江洛儿抬起眼来,冷笑一声,“安全?你不要忘了,我可是宋人,这营内营外对我来说都不安全!”
“洛儿?”忽必烈的脸上现出几分紧张之色。停了半晌,才放轻了声音再次开口问道:“可是因为刚刚木梨来过?”
江洛儿知道定是小铜子儿见到这位正主儿后,已将对木梨的不满发泄给他。她心底轻叹了一声,神色不变地摇头道:“你的私事与我无关!”
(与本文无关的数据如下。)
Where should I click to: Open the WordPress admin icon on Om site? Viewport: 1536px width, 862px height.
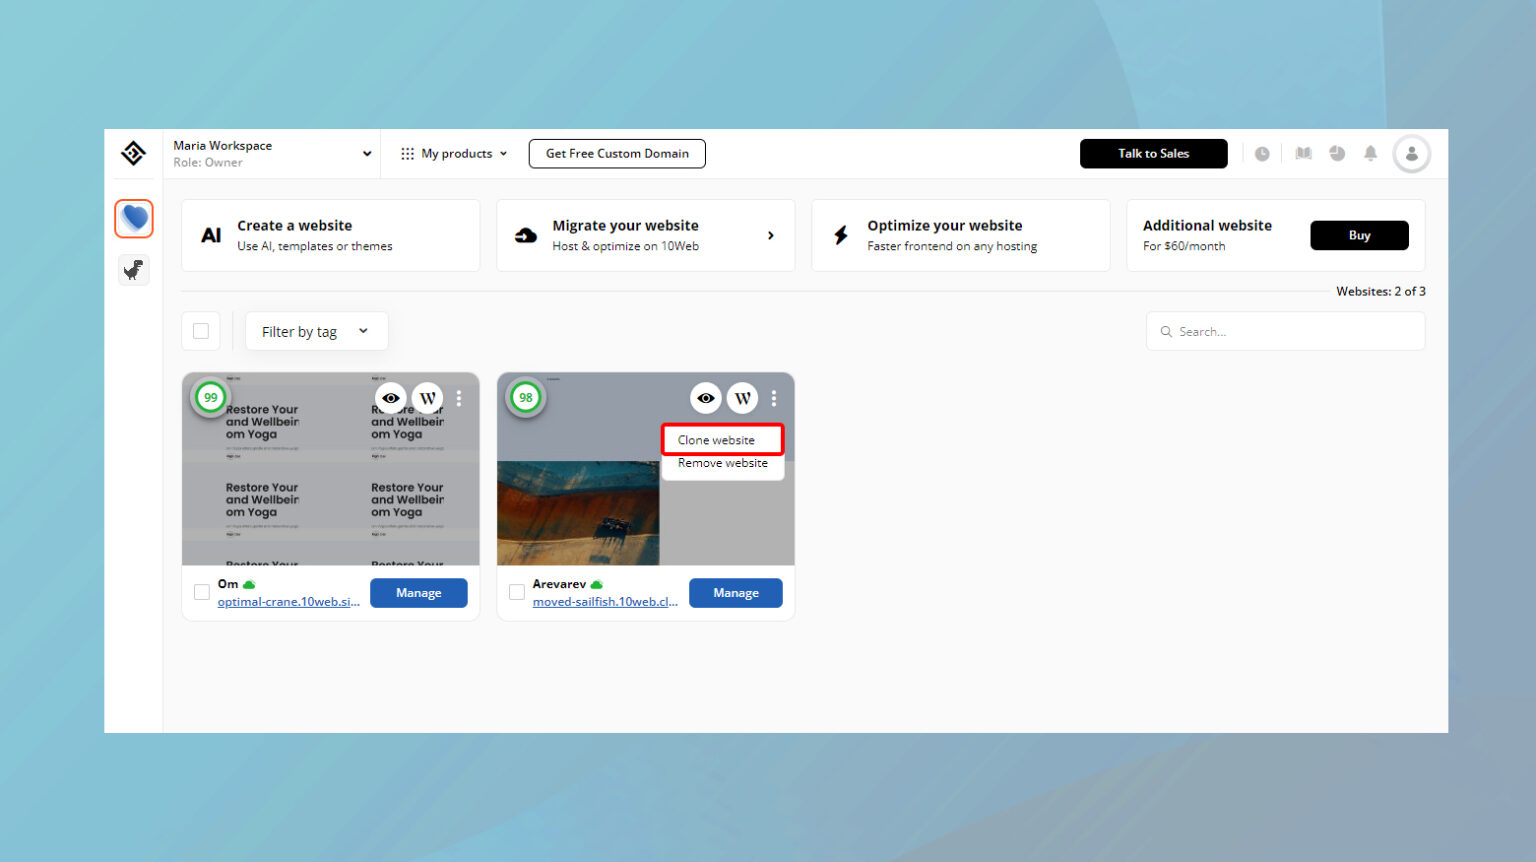[427, 397]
“洛儿!”忽必烈真正变色道,“你真是因此而生我的气?你听我解释,我们蒙古人最重视子嗣,……”
他的话儿终是被江洛儿清澈而坚决的目光给打断,“我已经说过了,你的私事与我无关!!!”江洛儿一字一断地重复道,“我来,只是向你索回一件东西!一件本不属于你的东西!”
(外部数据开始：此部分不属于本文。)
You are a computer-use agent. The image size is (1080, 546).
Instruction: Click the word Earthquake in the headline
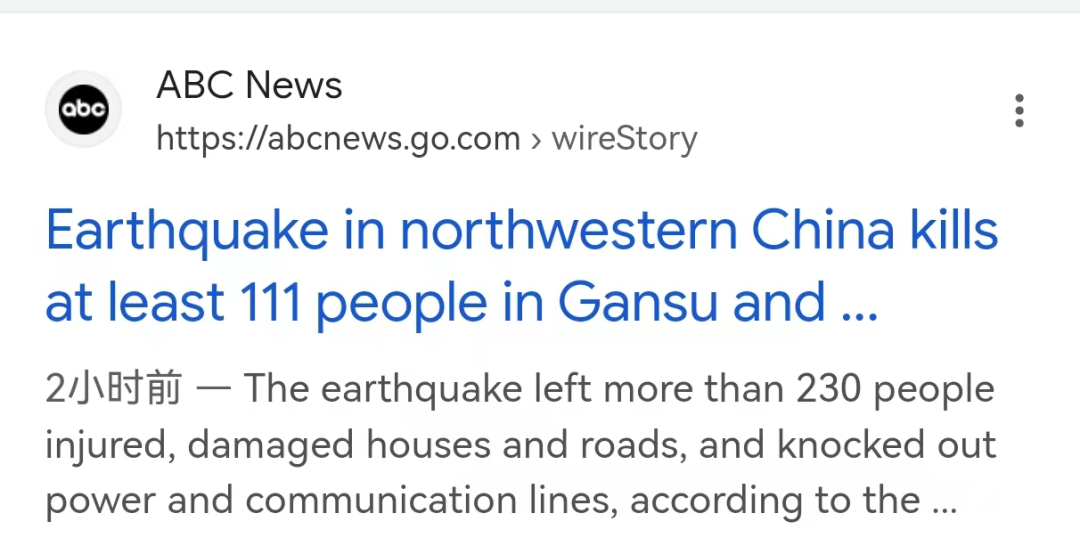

“你应该明白我在说什么,对嘛?”江洛儿紧紧盯着忽必烈的双眼,不容他躲闪。
“洛儿,我不明白在说什么?”忽必烈直起身来。
“不,你明白!”江洛儿也缓缓地站了起来,继续盯视着他,“我已知晓你是如何利用镜花与莺莺,从我们人手中骗去那本剑谱!我只是不明白,你为何独独要夺那本剑谱!”江洛儿斩钉截铁地问道。
忽必烈定定地回视她,两人的目光在沉默中久久交缠。
“我必须防范你娘。”良久,忽必烈简单地吐出几个字来。
江洛儿闻听,神色一震,半晌才道:“就为了这个?”
忽必烈移开目光,无声地点了点头。
江洛儿闭紧双眼,手握成拳。再次睁眼之时,神色中已不见一丝波澜,“我娘再不会对你构成威胁,你只管放心!”
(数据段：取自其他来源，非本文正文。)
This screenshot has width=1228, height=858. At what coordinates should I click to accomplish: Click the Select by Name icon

“洛儿,你不明白的,大汗对她极为信任!我不得不……”忽必烈急道。
“不,”江洛儿断然摇头道:“我已说过,她今后再不会对你构成威胁!”说着,她缓缓伸出手来,手掌坚定地摊开在忽必烈面前。她知道,以他的为人,那剑谱必定时刻带在他的身边。
帐外,小铜子终于忍耐不住心底的好奇,不顾远处萨勒儿不满地怒视,轻轻将耳朵紧贴向门帘边,屏住呼吸,小心地倾听帐内的动静。只觉长久的静寂之后,那个蒙古将军声调异常温柔地说道L“……你知道,我有多想念你,……你留在我身边,……”
铜子儿的心头猛地一紧,心中骤然打起鼓来。想必此刻,帐内帐外这一大一小两名男子都在分外紧张地等候着江洛的回复。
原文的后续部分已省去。